Further north we undertook the now familiar practice of a side trip off the main road to find a quiet spot for the night, ending up by Maunganui Bluff at Aranga beach. Not much to say, very windy and a bit of rain but pleasant enough for us to have a quick walk on the beach before returning to the main road in the morning. Then it was onto Tane Mahuta (Lord of the Forest) a giant famous Kauri tree and on to the Signal Station Lookout at Omapere, otherwise known as "the heads" at the mouth of Hokianga harbour. A few miles further is Opononi where we learnt about ‘Opo’ the ‘tame’ dolphin that hung around here for a while in the 50’s and was National news, before meeting an unfortunate end with a fishing boat after only a year or so of fame.
Then it was right across the top of the country from west to east, over to Waitangi where the famous Treaty was signed between
Maori and Pakeha. We checked out the treaty house from the outside, wandered around the huge Waka (war canoe) and walked around the coastal trail - all the free bits basically. Carrying on through Pahia we caught a ferry from Opua to Okaito and to the peninsular that makes up the outer edge of the Bay of Islands. After a failed attempt to walk to a disused whaling station (nowhere to park, lots of warnings about theft and broken glass) we had yet another mammoth search for an overnight camp spot!! Eventually we found somewhere high up in the hills on a gravel road Ngaiotong Scenic Reserve, parking under some tall trees thrashing around precariously in the strong wind.

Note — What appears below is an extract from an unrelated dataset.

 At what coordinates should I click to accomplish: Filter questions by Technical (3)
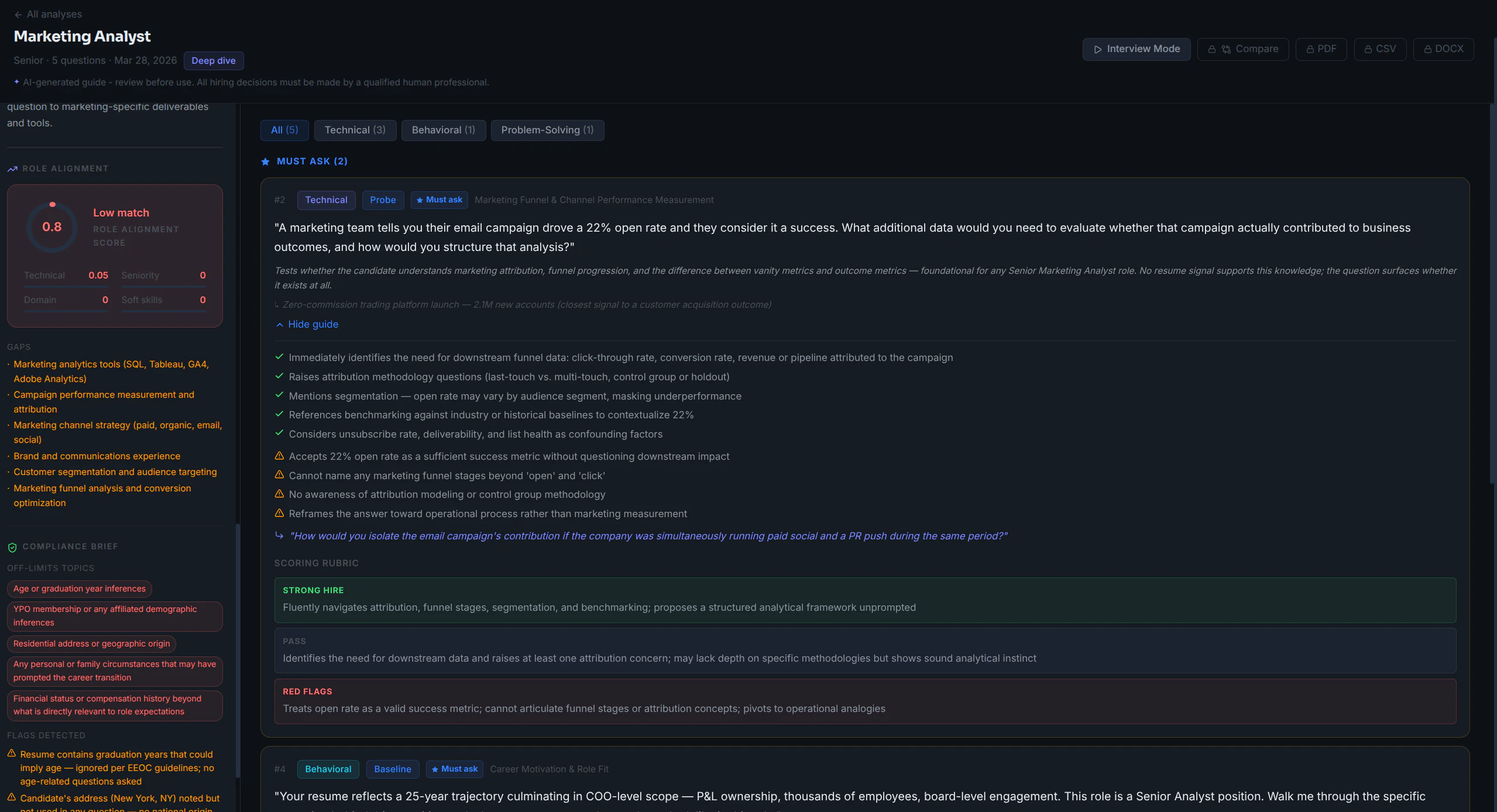[355, 130]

That was the furthest north we went, after which we started heading back toward Whangerei, taking in a few scenic spots and beaches on the way and camping for the night near the beach at Te Arai point. Lots of very nice shells there, people surfing and if it was a bit sunnier would have been a great place for a dip. Even without a swim it was a pleasant change to find somewhere nice to stop, without being hassled,
having a great view and actually feel like we could have stayed there awhile rather than being glad to leave! On the way back into Auckland we stopped off at Warkworth to look at the place where Geoff had WWOOFed before and then continued onto the big smoke ready for our flight the next day. We camped at Takapuna Beach just north of the city, with surprisingly good views of Auckland Harbour. That afternoon, we made it into town to see the Mystic Truth art exhibition (free on Mondays!), what can I say.....far out man! The next day was an absolute nightmare, having discovered that British Airways had cancelled one of our flights completely without mentioning it to us (not the first time either). We also logged onto Travelblog to find that 75% of our efforts had evaporated with apparently no chance of return. You may remember our depressed email at the time - thankfully with the help of friends and Travelblog themselves finding stuff, it is all OK now. On top of all that I managed to melt my trousers and we rushed around failing to find a 2nd dive computer that we had decided we needed for Galapagos.
One good thing happened in that a friendly Thai man at the ACER repair place quickly fixed our keyboard (again for free), that’s the second time we have just walked in to one of their repair places and had stuff sorted quickly and at no cost.
As for the weather, the incessant rain wasn’t letting up and other campers were struggling to get out of the waterlogged site and Geoff reckons winter was perfect time to visit NZ! Before we gave the camper back, we managed to get a parcel sent back home (it’s always good to lose a few kilos) and we donated our spare food, books and a flask to a nice lady in a supermarket carpark, whose son was working in the UK. After returning the camper we were given a lift to the airport ready for our flight to South America and a friendly farewell in the form of NZ$50 departure tax.
The South Island had been great but the North Island hadn’t had quite the same appeal for me, to be honest we were both ready for some ‘real traveling’ again and to meet some other people, as the camper had been a
great independent way to travel, but a little isolating. We weren’t sure what to expect of South America, but were hoping it provided more of a challenge, given our very basic level of Spanish we reckoned that that only would make things interesting.
And so we left Australasia, heading for our last continent on this big trip, hoping for some better weather and relieved not to have to look for any more free campsites!